Dissatisfaction triggers political volatility

? “Were the expense of war to be defrayed always by a revenue raised within the year … wars would in general be more speedily concluded, and less wantonly undertaken.”

– Adam Smith, “The Wealth of Nations”

Evidence that a Democrat has read Smith’s great treatise against meddlesome government is as gratifying as it is startling. But perhaps there the evidence was last week, when Wisconsin Democrat David Obey proposed a $150 billion war surtax on incomes, ranging from 2 percent to 15 percent.

Democratic leaders, leery of making their itch to raise taxes even more conspicuous, reacted to Obey’s idea the way vampires react to garlic. But they are considering his proposal – which as chairman of the Appropriations Committee he can execute – to delay until next year action on the president’s request for $190 billion supplemental funding for the war. Congressional Democrats have heard growls from their base.

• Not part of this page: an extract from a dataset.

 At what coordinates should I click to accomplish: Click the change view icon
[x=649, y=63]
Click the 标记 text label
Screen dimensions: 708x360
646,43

Those menacing sounds were provoked by Hillary Clinton’s and Barack Obama’s responses, in the Sept. 26 debate, to this question: “Will you pledge that by January 2013, the end of your first term, more than five years from now, there will be no U.S. troops in Iraq?” Their dusty answers were clear enough: No and no.

Because those responses were more or less sensible, they infuriated the party’s incandescent anti-war activists. Those activists thought that in the 2006 elections they had won for their party the power to end the war, but they have had to settle for increasing the minimum wage.

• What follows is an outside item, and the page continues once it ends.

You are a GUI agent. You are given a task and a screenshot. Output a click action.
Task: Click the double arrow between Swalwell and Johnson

Surely it is not fanciful to imagine that in the fevered recesses of these activists’ minds there are thoughts of running, or at least threatening to run, an independent anti-war candidate in the general election. Most political professionals discount this possibility, saying that restive Democrats learned their lesson in 2000, when Ralph Nader’s 97,488 votes in Florida cost Al Gore the presidency. But another lesson of that episode is that a small number of intensely disaffected “progressives” can have momentous consequences. Hence they might have considerable leverage by threatening an insurgency.

Speaking of insurgencies, last week there were menacing rumblings from social conservatives about running an independent anti-abortion candidate if Rudy Giuliani is the Republican nominee. Perhaps if Hillary Clinton is the Democratic nominee, social conservatives will be terrified back into the fold, their fury assuaged by Giuliani’s repeated genuflections in the form of promises regarding what such conservatives care most about – judicial nominations.

But do not underestimate the temptation, to which the intense cohorts on Democratic left and Republican right are susceptible, to kick over their party’s furniture for the fun of it. The pleasures of moral purity are available to those who fancy themselves a small church militant in an unconverted world.

The multiplication of political media has infused politics with an extraordinary volatility. For example, in 2006, when Rep. Mark Foley, the Florida Republican, was incinerated in the House page scandal, his national name recognition went from essentially zero to the high 80s in six days.

Furthermore, increased volatility is guaranteed by the fact that Republicans are defending 22 of the 34 Senate seats to be contested in 2008. At least seven of the 22 are vulnerable – in Virginia, Maine, Minnesota, Nebraska, Colorado, Oregon and now New Mexico because of last week’s announcement that Pete Domenici is retiring after six terms. None of the 12 Democratic seats is as vulnerable.

If the election were today, Democrats probably would gain at least a dozen House seats. Then in 2010 there will be the census, followed by redistricting. So if the weakness of the national Republican brand seeps down the ballot to state legislative candidates the Republicans’ trek back to majority status will be steep.

Still, Republican leaders, noting that this remains a center-right country and that theirs is the center-right party, rejoice that some freshman Democrats who are not secure in their seats have had to cast awkward votes. For example, of the 61 Democrats who represent House districts that George W. Bush carried in 2004, 21 are freshmen, all of whom did organized labor’s bidding by voting for the “card check” process of organizing companies, which abolishes workers’ right to a secret ballot. That pleases unions but horrifies, and mobilizes, small-business owners.

The Republicans’ task is to delicately remind voters that the multiplication of such legislation arises from … well, as Adam Smith wrote: “It is not the multitude of ale-houses … that occasions a general disposition to drunkenness among the common people; but that disposition arising from other causes necessarily gives employment to a multitude of ale-houses.”